Longtime City Employee to Receive Carousel Award


coaster-news-200By ED SALVAS

Garrett L. Giberson, better known as Gary, is a life-long Asbury Park resident who’s career as a city employee began in his teens and continues today, four years after his “retirement” as director of public works.

Giberson is being honored with the Asbury Park Chamber of Commerce Carousel Award presented annually to an outstanding Public Official. The awards ceremony will take place at the Chamber’s Carousel Awards Dinner May 9 at the Berkeley Oceanfront Hotel.

Giberson is currently the part time manager of the city beachfront, a position he’s held since 2010 when he officially stepped down as director of public works. He supervises a staff that includes 18 lifeguards, as well as the budget, maintenance, equipment and beach safety.

“Asbury Park is very special to me,” Giberson said, “and it’s a special moment to be honored by the chamber.”
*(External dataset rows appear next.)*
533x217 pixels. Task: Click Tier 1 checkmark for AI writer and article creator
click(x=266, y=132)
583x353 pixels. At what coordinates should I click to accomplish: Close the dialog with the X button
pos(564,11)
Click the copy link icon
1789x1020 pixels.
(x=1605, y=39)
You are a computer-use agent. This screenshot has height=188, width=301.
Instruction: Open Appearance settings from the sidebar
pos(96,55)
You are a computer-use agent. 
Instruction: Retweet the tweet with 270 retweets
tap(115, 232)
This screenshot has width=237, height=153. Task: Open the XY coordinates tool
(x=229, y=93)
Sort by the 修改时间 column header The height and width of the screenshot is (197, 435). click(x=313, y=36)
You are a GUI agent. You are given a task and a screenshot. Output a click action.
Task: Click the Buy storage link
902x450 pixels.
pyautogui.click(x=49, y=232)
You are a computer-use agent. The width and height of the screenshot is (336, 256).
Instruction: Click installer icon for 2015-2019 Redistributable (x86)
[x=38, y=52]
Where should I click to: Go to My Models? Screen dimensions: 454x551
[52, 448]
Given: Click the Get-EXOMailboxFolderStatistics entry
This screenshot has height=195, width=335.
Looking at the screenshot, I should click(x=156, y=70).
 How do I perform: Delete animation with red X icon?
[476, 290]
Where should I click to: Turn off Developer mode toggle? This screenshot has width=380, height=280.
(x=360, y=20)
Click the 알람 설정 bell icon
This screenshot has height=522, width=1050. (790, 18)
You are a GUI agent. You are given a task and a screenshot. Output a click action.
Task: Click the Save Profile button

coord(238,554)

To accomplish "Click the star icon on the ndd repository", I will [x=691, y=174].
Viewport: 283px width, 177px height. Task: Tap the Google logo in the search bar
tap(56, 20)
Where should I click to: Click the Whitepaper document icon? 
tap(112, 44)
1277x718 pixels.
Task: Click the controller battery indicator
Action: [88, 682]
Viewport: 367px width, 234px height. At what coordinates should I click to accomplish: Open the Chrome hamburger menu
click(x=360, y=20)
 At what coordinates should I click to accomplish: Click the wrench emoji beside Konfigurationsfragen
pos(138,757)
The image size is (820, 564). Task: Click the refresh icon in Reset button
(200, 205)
His current job keeps him busy right where it all began – at the beach. He started as a teenage locker boy while still a student at Asbury Park High School and then became a lifeguard, and after earning a Bachelor of Science Degree at Randolph-Macon College in Virginia, he started working full time for the city, first in the Heath Department, then handling the Safe and Clean Neighborhoods program, code enforcement and eventually the department of public works, then called public maintenance. He became director in 1996.

As a lifeguard, Giberson says he saved many lives but also was himself saved from a near-drowning in 1963 when he became stuck in a 20-inch drain while cleaning the Seventh Avenue Pool. He was finally freed from the grasp of the drain’s suction, but was unconscious and spent five days in the hospital. He says that incident resulted in changes in the pool cleaning procedures.

Giberson also met his wife Susan at the beach. They have four children. Their son Garrett is the city’s Fire Marshall, the others are sons Eric and Christopher and a daughter, Elizabeth McAllister.

Over the years, Giberson has experienced numerous Nor ‘easters, hurricanes and blizzards which have caused damage to the beach and boardwalk, but nothing like the fury of Superstorm Sandy in 2012.

“There’s so much more today in harm’s way,” he said, hoping the beach replenishment project now underway will protect the city from another Sandy-type surge

The 2014 Carousel Awards dinner theme is “How deep is your lov for Asbury Park,” and tickets are on sale from the Chamber of Commerce, 732-775-7676.